- Born: 1938 (age 87–88) Akçakaya village, Kayseri Province, Turkey
- Education: Manchester College of Commerce
- Organization(s): Akbank, Sabancı Holding
- Spouse: Belkıs Sabanci
- Children: 2, including Suzan
- Parents: Hacı Ömer Sabancı (father); Sadıka Sabancı (mother);

= Erol Sabancı =

Turkish banker and billionaire

Erol Sabancı (born 1938) is a billionaire Turkish banker and a member of the Sabancı family. Sabancı is the honorary chairman of Akbank. He has been a board member of Akbank since 1963, Turkey's most valuable and profitable bank.

==Early life==
Sabancı was born in Akçakaya village in central Turkey near the town of Kayseri in 1938, the fifth son of Hacı Ömer Sabancı, who laid the foundation of one of the greatest fortunes in the world, and Sadıka.

Sabancı completed his secondary education at the Tarsus American College. In 1956, he went to England to study at Manchester College of Commerce. Sabancı returned to Turkey in 1958 and the following year joined the army for his two-year military service.

==Career==
In 1960, he joined his elder brothers at the holding company as manager of the family flour mill and the financial director of the textile firm Bossa.

In 1963, he was elected a board member of Akbank as representative of the Sabancı shares. At that time Akbank, which was formed by a group of industrialists in 1948, had 63 branches and was the smallest of the four large private banks. In 1966, the Sabancıs acquired majority control of Akbank.

In 1970, Sabancı quit his other positions in Sabancı Holding, except his chair at the board, and moved to Istanbul to become the managing director of Akbank. Four years later the headquarters of Sabancı Holding were moved to Istanbul.

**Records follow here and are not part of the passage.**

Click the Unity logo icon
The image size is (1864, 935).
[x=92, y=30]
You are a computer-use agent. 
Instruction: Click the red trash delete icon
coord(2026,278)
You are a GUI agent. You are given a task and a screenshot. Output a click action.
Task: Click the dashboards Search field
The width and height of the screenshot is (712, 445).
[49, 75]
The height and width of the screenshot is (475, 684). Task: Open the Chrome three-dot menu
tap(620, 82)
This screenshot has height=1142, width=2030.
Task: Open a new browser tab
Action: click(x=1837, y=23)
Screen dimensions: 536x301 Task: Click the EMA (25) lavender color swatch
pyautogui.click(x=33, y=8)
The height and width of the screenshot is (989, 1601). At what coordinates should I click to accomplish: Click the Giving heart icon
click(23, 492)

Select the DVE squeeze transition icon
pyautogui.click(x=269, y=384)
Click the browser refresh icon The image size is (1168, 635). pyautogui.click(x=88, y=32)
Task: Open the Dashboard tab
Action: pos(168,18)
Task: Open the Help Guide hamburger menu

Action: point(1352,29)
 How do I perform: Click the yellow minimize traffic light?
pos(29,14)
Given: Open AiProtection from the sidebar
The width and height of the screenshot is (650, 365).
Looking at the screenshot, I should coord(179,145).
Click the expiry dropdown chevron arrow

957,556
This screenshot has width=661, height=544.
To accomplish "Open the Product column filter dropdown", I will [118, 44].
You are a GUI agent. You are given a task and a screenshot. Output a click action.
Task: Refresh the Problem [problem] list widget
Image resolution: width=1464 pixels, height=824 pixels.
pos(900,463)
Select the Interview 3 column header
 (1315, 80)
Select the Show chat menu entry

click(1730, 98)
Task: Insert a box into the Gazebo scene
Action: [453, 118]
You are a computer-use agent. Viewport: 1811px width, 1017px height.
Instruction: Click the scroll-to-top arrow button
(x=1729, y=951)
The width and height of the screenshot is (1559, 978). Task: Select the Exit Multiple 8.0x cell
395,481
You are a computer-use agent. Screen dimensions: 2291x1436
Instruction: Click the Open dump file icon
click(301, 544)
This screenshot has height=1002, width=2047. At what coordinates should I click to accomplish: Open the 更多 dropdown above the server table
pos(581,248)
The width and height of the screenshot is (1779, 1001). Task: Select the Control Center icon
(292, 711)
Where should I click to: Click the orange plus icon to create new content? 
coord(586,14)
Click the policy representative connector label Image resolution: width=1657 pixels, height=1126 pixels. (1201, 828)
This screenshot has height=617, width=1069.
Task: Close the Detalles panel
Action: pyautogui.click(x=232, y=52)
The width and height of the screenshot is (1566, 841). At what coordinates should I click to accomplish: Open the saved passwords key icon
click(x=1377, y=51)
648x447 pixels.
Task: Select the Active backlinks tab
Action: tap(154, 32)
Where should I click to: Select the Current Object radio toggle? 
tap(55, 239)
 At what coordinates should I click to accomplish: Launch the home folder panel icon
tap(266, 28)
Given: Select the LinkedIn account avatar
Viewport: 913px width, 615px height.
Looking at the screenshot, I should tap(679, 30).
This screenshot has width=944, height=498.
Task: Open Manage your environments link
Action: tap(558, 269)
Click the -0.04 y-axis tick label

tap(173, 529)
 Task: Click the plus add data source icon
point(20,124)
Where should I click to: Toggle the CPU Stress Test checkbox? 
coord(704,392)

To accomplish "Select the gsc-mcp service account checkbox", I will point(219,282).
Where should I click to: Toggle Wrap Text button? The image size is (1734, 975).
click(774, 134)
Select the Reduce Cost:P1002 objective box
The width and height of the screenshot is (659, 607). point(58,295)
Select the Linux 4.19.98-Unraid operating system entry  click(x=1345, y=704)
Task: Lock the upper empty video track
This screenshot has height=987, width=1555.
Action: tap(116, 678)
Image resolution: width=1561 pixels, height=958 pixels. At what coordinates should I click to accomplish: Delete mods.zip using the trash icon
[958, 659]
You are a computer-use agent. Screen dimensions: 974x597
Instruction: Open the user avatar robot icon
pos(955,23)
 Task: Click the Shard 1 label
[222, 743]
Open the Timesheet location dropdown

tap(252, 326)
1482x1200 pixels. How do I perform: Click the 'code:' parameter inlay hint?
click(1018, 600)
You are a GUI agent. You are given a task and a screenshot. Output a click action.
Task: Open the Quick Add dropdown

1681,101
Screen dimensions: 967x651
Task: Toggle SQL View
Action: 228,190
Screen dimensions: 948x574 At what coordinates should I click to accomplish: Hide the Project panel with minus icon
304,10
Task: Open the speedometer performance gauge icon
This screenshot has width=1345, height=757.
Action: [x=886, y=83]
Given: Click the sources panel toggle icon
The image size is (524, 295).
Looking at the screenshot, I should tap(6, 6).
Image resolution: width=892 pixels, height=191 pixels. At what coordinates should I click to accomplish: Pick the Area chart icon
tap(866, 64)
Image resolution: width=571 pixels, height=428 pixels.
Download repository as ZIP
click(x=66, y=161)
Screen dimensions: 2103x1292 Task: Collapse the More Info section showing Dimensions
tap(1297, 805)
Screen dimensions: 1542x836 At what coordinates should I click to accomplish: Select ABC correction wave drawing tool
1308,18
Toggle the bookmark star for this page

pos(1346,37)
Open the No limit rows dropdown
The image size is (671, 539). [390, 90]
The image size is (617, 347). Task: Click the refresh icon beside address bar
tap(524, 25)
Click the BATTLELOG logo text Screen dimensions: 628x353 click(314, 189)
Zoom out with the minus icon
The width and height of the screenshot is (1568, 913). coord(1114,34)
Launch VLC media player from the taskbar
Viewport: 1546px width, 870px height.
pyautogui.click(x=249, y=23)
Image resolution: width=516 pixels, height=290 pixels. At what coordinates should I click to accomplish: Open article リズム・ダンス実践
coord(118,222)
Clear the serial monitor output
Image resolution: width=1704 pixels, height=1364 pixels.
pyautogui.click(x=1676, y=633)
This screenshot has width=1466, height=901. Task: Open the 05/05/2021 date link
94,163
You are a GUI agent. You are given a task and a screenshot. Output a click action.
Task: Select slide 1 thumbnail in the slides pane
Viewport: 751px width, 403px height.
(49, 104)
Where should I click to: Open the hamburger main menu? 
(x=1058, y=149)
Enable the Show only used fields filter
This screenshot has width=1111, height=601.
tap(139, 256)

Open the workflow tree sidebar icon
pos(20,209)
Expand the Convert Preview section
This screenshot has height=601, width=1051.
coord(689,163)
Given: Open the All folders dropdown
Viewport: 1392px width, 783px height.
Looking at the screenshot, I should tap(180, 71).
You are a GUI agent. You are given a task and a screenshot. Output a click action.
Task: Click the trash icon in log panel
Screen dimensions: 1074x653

Serving as a member of the board of directors and the vice chairman of the board since 1967, Sabancı held the position of chairman of the board from March 1998 to March 2008. Sabancı was elected honorary chairman and consultant to the board on March 28, 2008. Sabancı also serves as the vice chairman of the board of Sabancı Holding.

==Personal life==
Sabancı is married to Belkıs and has two daughters, one of whom, Suzan Sabancı Dinçer, is chairman and executive board member of Akbank. Sabancı is a grandfather of four.